The United States said on Friday it would add 33 Chinese firms and institutions to an economic blacklist, citing “national security” and “human rights” issues.
The U.S. Commerce Department said in a statement that it will add 24 Chinese governmental and commercial organizations to the Entity List “for engaging in activities contrary to the national security or foreign policy interests of the United States.”
The department also blacklisted seven Chinese companies and two institutions, accusing them of involvement in “human rights violations” against ethnic groups in west China’s Xinjiang Uygur Autonomous Region.
The listings include Qihoo360, a major Chinese cybersecurity firm taken private and delisted from the Nasdaq in 2015; Softbank Group Corp-backed CloudMinds that operates a cloud-based service to run robots; Center for High Pressure Science and Technology Advanced Research, Harbin Engineering University and Harbin Institute of Technology.
Being listed on the so-called entity list will result in restrictions over sales of U.S. goods shipped to the companies and some more limited items made abroad with U.S. content or technology. Companies can apply for licenses to make the sales, but they must overcome a presumption of denial.
Response from banned company
CloudWalk Technology, a Guangzhou-based developer of facial recognition software for the financial, public security and aviation sectors, said the company has made contingency plans regarding the move.
“CloudWalk conducts business activities on the basis of strictly abiding by the laws and regulations of relevant countries and regions,” the company said. “CloudWalk has continued to maintain good cooperative relations with ecological partners in China and other countries and jointly provide better services to users.”
The company said it will maintain active communication with all parties “to ensure fair and equitable treatment.”
The actions to expand the entity list follow the same blueprint used by Washington in its attempt to limit the influence of the world’s top telecom giant Huawei Technologies for what it says are national security reasons. Last week, the U.S. took action to try to further cut off the Chinese company’s access to chipmakers.
Targeting China’s tech industry
“The U.S. suppression targets not only Chinese enterprises but focuses more on industries,” Bai Ming, deputy director of the Academy of International Trade and Economic Cooperation in the Ministry of Commerce, told CGTN. “The U.S. tactic to strike the Chinese technology industry shows the characteristics of ‘a combination blow,’ among which non-business purposes become pronounced, sacrificing even the United States’ interest.”
“Do not think the U.S. is only targeting tech giants like Huawei, it is also plotting to round up small and medium-sized ones that have potential to become bigger and stronger and knock them off collectively,” Bai added.
Bai said the U.S. is escalating a trade fight because it wants to remove China from high-end manufacturing and keep the country locked in low- and mid-end production. “Particularly in high-end manufacturing, the U.S. especially does not want China to enter this arena.”
“Especially with the way Chinese companies are developing, the U.S. sees them as a threat instead of looking to cooperate to create something bigger and better. The U.S. does not see it as a cake to be shared, but emphasizes more on wanting to have the whole cake for itself,” Bai said.

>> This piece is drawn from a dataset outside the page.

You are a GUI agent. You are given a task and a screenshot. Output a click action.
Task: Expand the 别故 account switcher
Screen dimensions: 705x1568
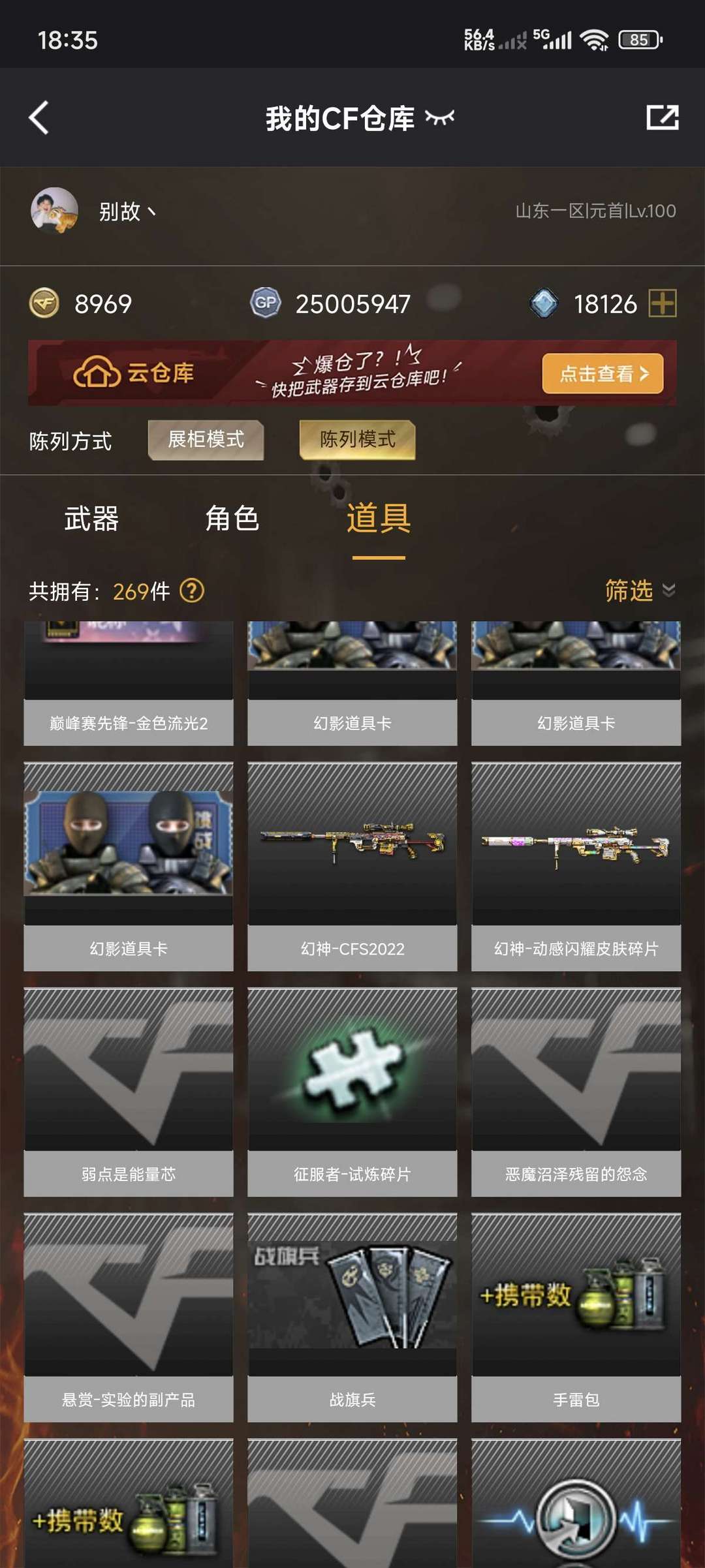tap(127, 211)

The new listings follow a similar October 2019 action when the U.S. added 28 Chinese public security bureaus and companies – including some of its top artificial intelligence startups and video surveillance firms.
China’s Ministry of Commerce in October expressed “strong opposition” to the U.S. blacklisting of Chinese firms on human rights accusations, saying it was smearing China’s domestic policies aimed at preventing terrorism and improving the local economy in Xinjiang.